GIVEN ENTRIES:

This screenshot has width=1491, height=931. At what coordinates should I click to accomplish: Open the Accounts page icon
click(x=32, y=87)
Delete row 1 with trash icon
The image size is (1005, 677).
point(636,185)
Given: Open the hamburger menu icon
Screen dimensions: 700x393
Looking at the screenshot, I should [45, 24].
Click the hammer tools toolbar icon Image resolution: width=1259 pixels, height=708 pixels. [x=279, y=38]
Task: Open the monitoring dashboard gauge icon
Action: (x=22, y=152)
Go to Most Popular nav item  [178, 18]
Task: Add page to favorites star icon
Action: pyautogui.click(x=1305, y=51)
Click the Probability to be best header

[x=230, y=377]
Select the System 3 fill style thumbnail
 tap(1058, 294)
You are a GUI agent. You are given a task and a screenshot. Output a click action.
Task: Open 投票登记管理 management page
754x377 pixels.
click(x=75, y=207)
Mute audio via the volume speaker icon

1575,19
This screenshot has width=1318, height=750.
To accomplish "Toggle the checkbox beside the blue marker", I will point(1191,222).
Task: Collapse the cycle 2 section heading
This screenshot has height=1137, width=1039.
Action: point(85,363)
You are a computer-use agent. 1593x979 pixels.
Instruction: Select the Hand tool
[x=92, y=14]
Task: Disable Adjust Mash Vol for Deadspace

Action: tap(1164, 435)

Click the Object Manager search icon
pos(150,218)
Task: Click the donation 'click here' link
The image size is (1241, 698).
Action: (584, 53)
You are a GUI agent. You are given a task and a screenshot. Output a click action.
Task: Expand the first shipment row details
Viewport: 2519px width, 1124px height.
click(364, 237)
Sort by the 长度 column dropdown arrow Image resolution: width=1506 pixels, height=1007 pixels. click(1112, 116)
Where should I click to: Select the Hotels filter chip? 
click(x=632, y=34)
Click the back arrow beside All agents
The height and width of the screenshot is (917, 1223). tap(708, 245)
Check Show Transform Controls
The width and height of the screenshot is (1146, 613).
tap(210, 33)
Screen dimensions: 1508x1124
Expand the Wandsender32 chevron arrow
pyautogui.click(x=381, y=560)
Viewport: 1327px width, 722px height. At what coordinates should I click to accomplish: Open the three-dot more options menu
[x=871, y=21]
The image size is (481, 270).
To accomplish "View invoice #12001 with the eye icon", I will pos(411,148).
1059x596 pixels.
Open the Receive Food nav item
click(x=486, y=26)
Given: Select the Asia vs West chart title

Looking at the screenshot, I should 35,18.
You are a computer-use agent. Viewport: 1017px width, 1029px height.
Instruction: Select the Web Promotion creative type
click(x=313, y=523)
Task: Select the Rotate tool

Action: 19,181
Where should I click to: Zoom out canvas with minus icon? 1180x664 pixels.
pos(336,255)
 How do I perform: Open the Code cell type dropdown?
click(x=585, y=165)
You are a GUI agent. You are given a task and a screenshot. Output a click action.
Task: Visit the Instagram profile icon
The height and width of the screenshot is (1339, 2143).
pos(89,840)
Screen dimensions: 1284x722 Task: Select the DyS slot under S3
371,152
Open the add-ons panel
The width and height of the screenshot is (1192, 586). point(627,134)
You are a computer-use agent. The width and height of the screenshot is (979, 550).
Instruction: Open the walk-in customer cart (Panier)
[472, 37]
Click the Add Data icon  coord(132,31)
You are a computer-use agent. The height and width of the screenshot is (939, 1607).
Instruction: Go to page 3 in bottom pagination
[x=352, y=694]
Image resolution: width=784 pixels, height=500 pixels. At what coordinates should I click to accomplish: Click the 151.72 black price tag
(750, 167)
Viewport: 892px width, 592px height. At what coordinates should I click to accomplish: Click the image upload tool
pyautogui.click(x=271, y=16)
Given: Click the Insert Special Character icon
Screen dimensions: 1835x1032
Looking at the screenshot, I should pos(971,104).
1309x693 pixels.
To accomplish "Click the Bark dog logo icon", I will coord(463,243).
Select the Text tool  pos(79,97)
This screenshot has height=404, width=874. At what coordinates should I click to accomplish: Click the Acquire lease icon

WHAT IS REQUIRED: Would you write out the full listing exactly as given?

WRITTEN RESPONSE:
This screenshot has width=1491, height=931. At what coordinates should I click to accomplish: Open the Accounts page icon
click(x=32, y=87)
Delete row 1 with trash icon
The image size is (1005, 677).
point(636,185)
Given: Open the hamburger menu icon
Screen dimensions: 700x393
Looking at the screenshot, I should [45, 24].
Click the hammer tools toolbar icon Image resolution: width=1259 pixels, height=708 pixels. [x=279, y=38]
Task: Open the monitoring dashboard gauge icon
Action: (x=22, y=152)
Go to Most Popular nav item  [178, 18]
Task: Add page to favorites star icon
Action: pyautogui.click(x=1305, y=51)
Click the Probability to be best header

[x=230, y=377]
Select the System 3 fill style thumbnail
 tap(1058, 294)
You are a GUI agent. You are given a task and a screenshot. Output a click action.
Task: Open 投票登记管理 management page
754x377 pixels.
click(x=75, y=207)
Mute audio via the volume speaker icon

1575,19
This screenshot has width=1318, height=750.
To accomplish "Toggle the checkbox beside the blue marker", I will point(1191,222).
Task: Collapse the cycle 2 section heading
This screenshot has height=1137, width=1039.
Action: point(85,363)
You are a computer-use agent. 1593x979 pixels.
Instruction: Select the Hand tool
[x=92, y=14]
Task: Disable Adjust Mash Vol for Deadspace

Action: tap(1164, 435)

Click the Object Manager search icon
pos(150,218)
Task: Click the donation 'click here' link
The image size is (1241, 698).
Action: (584, 53)
You are a GUI agent. You are given a task and a screenshot. Output a click action.
Task: Expand the first shipment row details
Viewport: 2519px width, 1124px height.
click(364, 237)
Sort by the 长度 column dropdown arrow Image resolution: width=1506 pixels, height=1007 pixels. click(1112, 116)
Where should I click to: Select the Hotels filter chip? 
click(x=632, y=34)
Click the back arrow beside All agents
The height and width of the screenshot is (917, 1223). tap(708, 245)
Check Show Transform Controls
The width and height of the screenshot is (1146, 613).
tap(210, 33)
Screen dimensions: 1508x1124
Expand the Wandsender32 chevron arrow
pyautogui.click(x=381, y=560)
Viewport: 1327px width, 722px height. At what coordinates should I click to accomplish: Open the three-dot more options menu
[x=871, y=21]
The image size is (481, 270).
To accomplish "View invoice #12001 with the eye icon", I will pos(411,148).
1059x596 pixels.
Open the Receive Food nav item
click(x=486, y=26)
Given: Select the Asia vs West chart title

Looking at the screenshot, I should 35,18.
You are a computer-use agent. Viewport: 1017px width, 1029px height.
Instruction: Select the Web Promotion creative type
click(x=313, y=523)
Task: Select the Rotate tool

Action: 19,181
Where should I click to: Zoom out canvas with minus icon? 1180x664 pixels.
pos(336,255)
 How do I perform: Open the Code cell type dropdown?
click(x=585, y=165)
You are a GUI agent. You are given a task and a screenshot. Output a click action.
Task: Visit the Instagram profile icon
The height and width of the screenshot is (1339, 2143).
pos(89,840)
Screen dimensions: 1284x722 Task: Select the DyS slot under S3
371,152
Open the add-ons panel
The width and height of the screenshot is (1192, 586). point(627,134)
You are a computer-use agent. The width and height of the screenshot is (979, 550).
Instruction: Open the walk-in customer cart (Panier)
[472, 37]
Click the Add Data icon  coord(132,31)
You are a computer-use agent. The height and width of the screenshot is (939, 1607).
Instruction: Go to page 3 in bottom pagination
[x=352, y=694]
Image resolution: width=784 pixels, height=500 pixels. At what coordinates should I click to accomplish: Click the 151.72 black price tag
(750, 167)
Viewport: 892px width, 592px height. At what coordinates should I click to accomplish: Click the image upload tool
pyautogui.click(x=271, y=16)
Given: Click the Insert Special Character icon
Screen dimensions: 1835x1032
Looking at the screenshot, I should pos(971,104).
1309x693 pixels.
To accomplish "Click the Bark dog logo icon", I will coord(463,243).
Select the Text tool  pos(79,97)
This screenshot has height=404, width=874. At what coordinates should I click to accomplish: Click the Acquire lease icon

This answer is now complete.